Alternativen finden und entwickeln

Ansätze gibt es auf EU-Ebene bereits: Die Europäische Kommission plant eine Lieferobergrenze für den Bezug strategischer Rohstoffe von 65 Prozent des Jahresverbrauchs der EU aus einem einzigen Drittland. Außerdem sollen mindestens 15 Prozent des jährlichen Verbrauchs aus Recycling gedeckt werden. Zwei weitere Wege reduzieren die Abhängigkeit: Wir brauchen internationale Handelspartnerschaften und müssen Förderung unterstützen. In Brasilien und Vietnam gibt es ähnlich viel Seltene Erden wie in China, doch werden dort nur 1,5 Prozent der chinesischen Produktion gefördert. Wir können außerdem viele Rohstoffe in Europa selbst fördern. Das ist teurer, technisch herausfordernd und gesellschaftlich aktuell kaum akzeptiert, wird aber notwendig sein. Wir müssen darüber hinaus auch Kapazitäten in der Rohstoffverarbeitung und ein strategisches Sicherungssystem für kurzfristige Störungen aufbauen.

In der Energiediskussion sollten wir die gesamte Primärenergiebeschaffung ins Auge fassen. Der Löwenanteil entfällt auf den Wärmemarkt, für den wir aktuell hauptsächlich Erdgas und Mineralöl einsetzen, die beide fast vollständig aus dem Ausland stammen. Neben dem Aufbau einer erneuerbaren Energiewirtschaft gilt es, eine größere Diversifizierung durch Zusammenarbeit mit verlässlichen Partnerländern sicherzustellen.
Aber nicht nur die Energieverfügbarkeit, sondern auch langfristig stabile Preise sind von zentraler Bedeutung, damit wir die verarbeitende Industrie nicht zwingen, ihre Produktion oder Verarbeitung zu verlagern. Dafür müssen wir den Ausbau der erneuerbaren Energien unter Berücksichtigung regionaler Vorteile beschleunigen, Innovationen in der Speichertechnologie fördern und die Interkonnektivität der europäischen Netzinfrastruktur erhöhen.
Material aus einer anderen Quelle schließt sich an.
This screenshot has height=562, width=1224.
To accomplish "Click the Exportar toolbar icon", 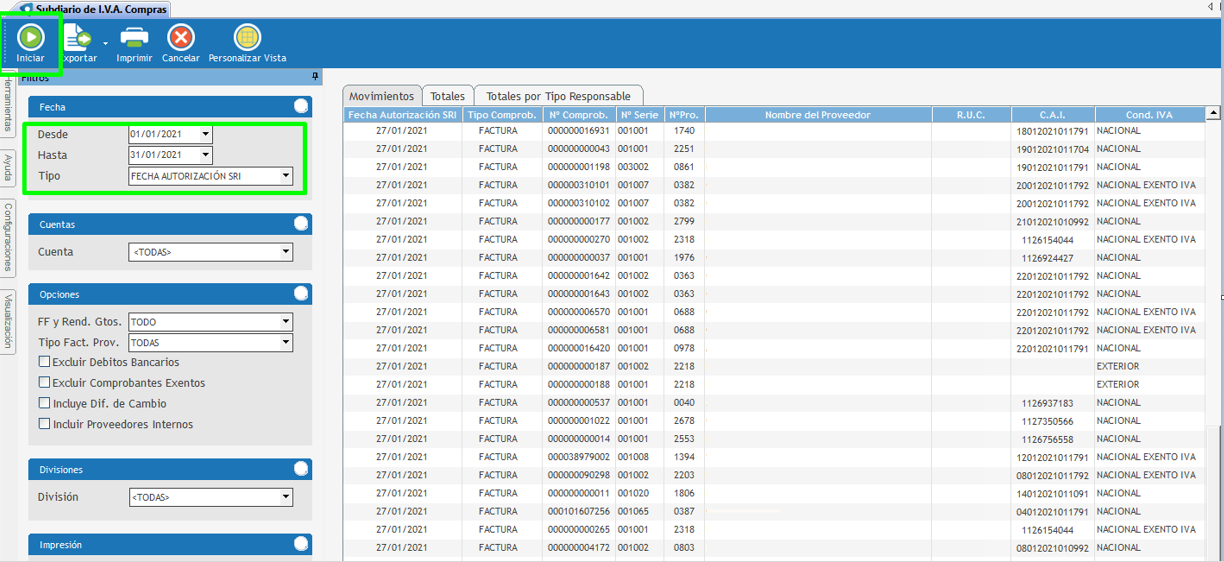I will (78, 38).
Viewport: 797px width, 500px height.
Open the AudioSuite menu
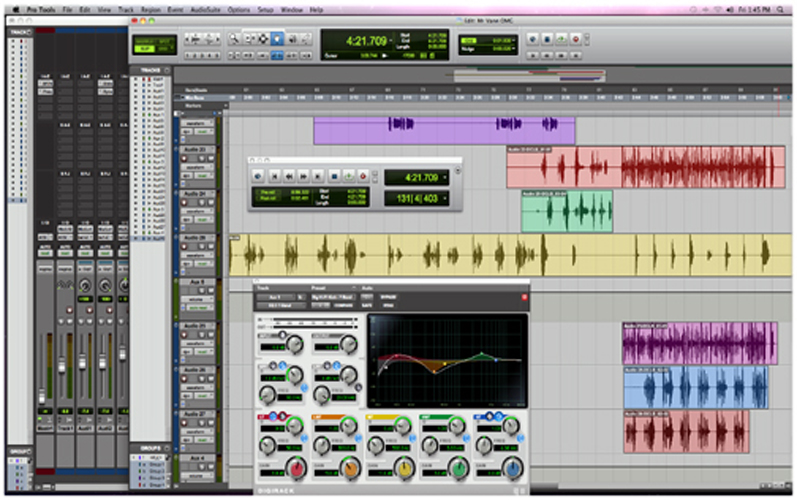pyautogui.click(x=207, y=8)
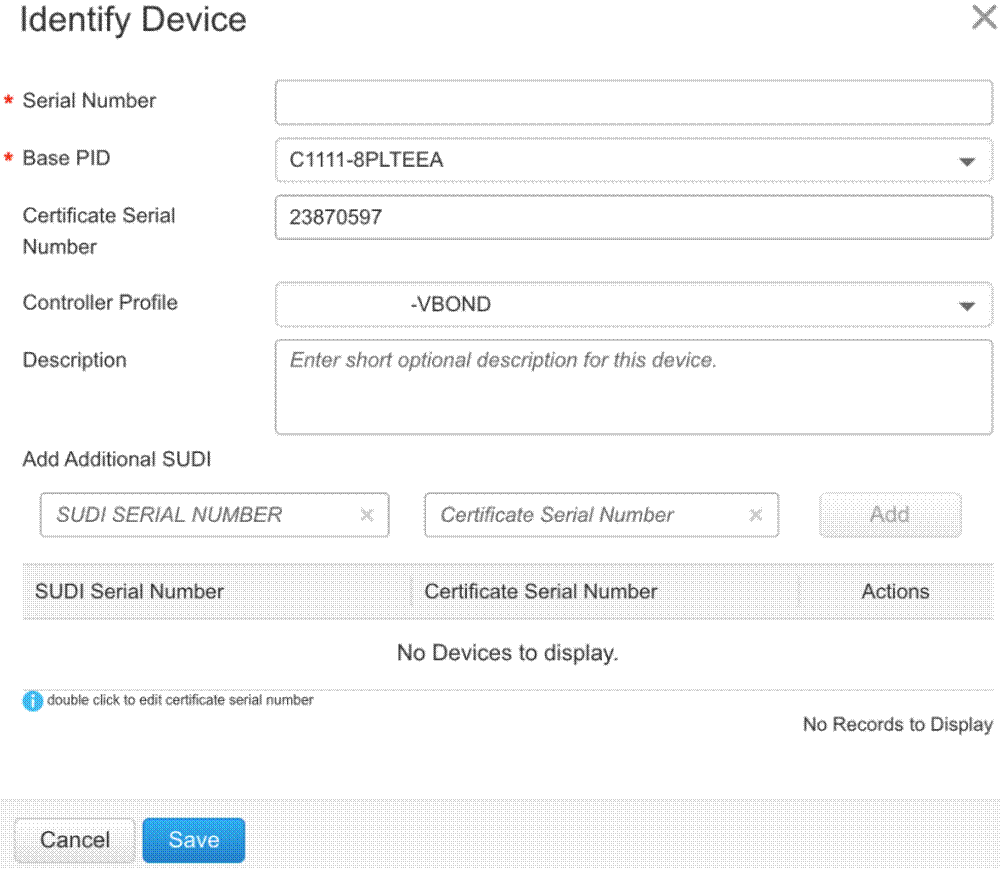Click the Serial Number input field
The width and height of the screenshot is (1002, 869).
click(x=633, y=102)
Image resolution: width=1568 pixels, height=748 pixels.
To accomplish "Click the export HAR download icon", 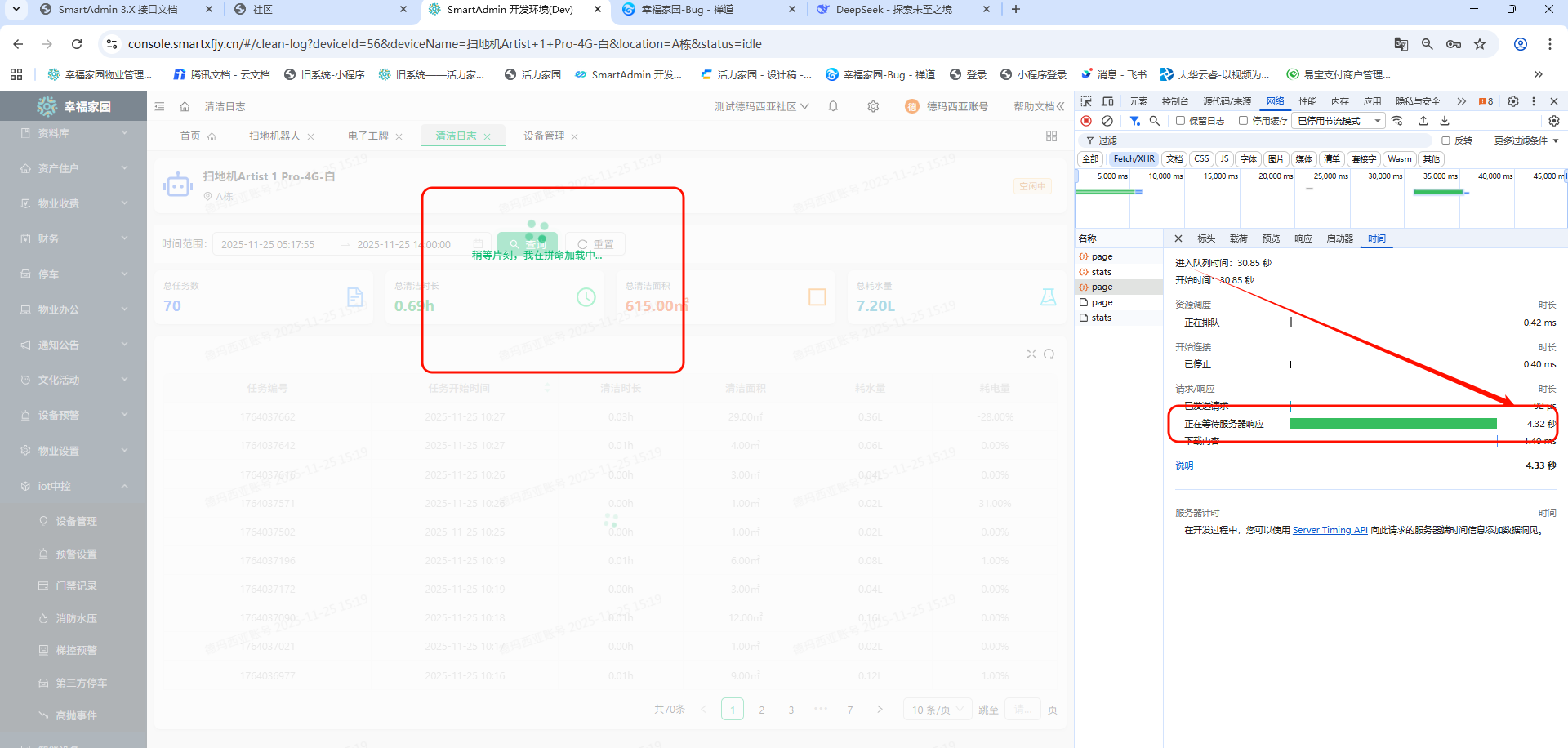I will [x=1445, y=121].
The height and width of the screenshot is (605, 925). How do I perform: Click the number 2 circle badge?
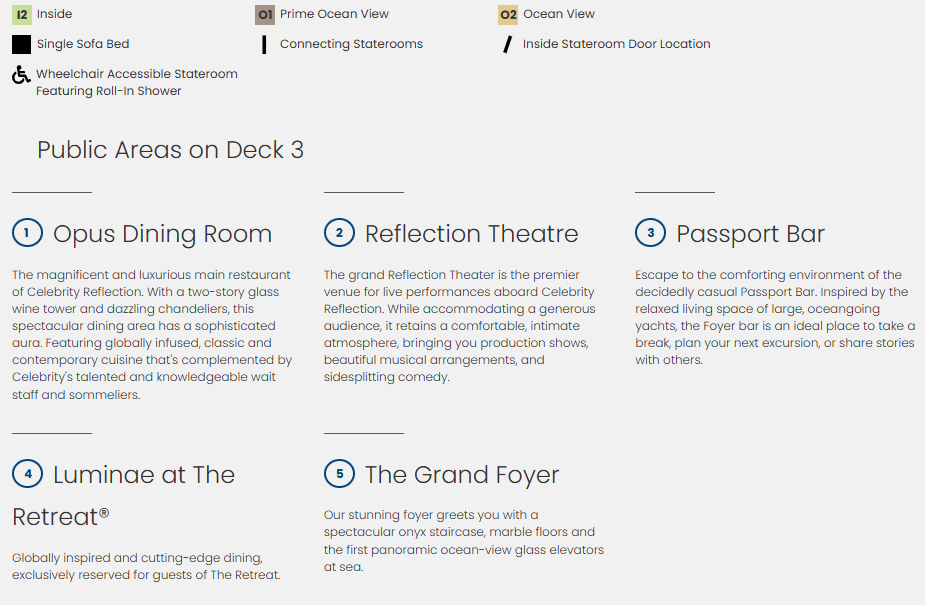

Auch der Staat ist gefragt

Der Umbau wird nicht dogmatisch, sondern nur mit Kompromissen möglich sein. Im energiepolitischen Zieldreieck führt die Bevorzugung einer der Prioritäten Versorgungssicherheit, Wirtschaftlichkeit und Umweltverträglichkeit nicht immer, aber häufig zu Zielkonflikten mit den anderen beiden Aspekten.

Für die Umsetzung der neuen Strategie ist viel Austausch notwendig. Politik, Wirtschaftsakteure, die Gesellschaft, aber auch die Wissenschaft und die Finanzindustrie müssen in einem transparenten Dialog den bestmöglichen Ansatz ausarbeiten. Das wird nicht ohne Konflikte ablaufen. Aber alle haben Interesse am Zugang zu energetischen und metallischen Rohstoffen, denn diese bilden nicht nur die Grundlage unseres Wohlstands. Sie tragen auch zu unserer Sicherheit bei und sind das Fundament einer nachhaltigen Transformation.

Eine wichtige Rolle wird dem Staat zukommen. Zwar sollte er die Ressourcenverteilung und die Preise weitestgehend dem Markt überlassen, um den Wettbewerb und damit Innovation und Effizienz zu fördern. Aber er muss investieren, um die Entwicklung neuer Technologien und Industrien zu fördern und neben vereinfachten Genehmigungsverfahren über Risikobeteiligungen mehr privates Kapital zu mobilisieren. Vor allem aber ist es die Aufgabe des Staats, internationale Handelspartnerschaften zu vereinbaren. Denn eins ist klar: Bei allem Streben nach Unabhängigkeit kann nur ein funktionierender Außenhandel unseren Wohlstand bewahren und Nachhaltigkeit fördern.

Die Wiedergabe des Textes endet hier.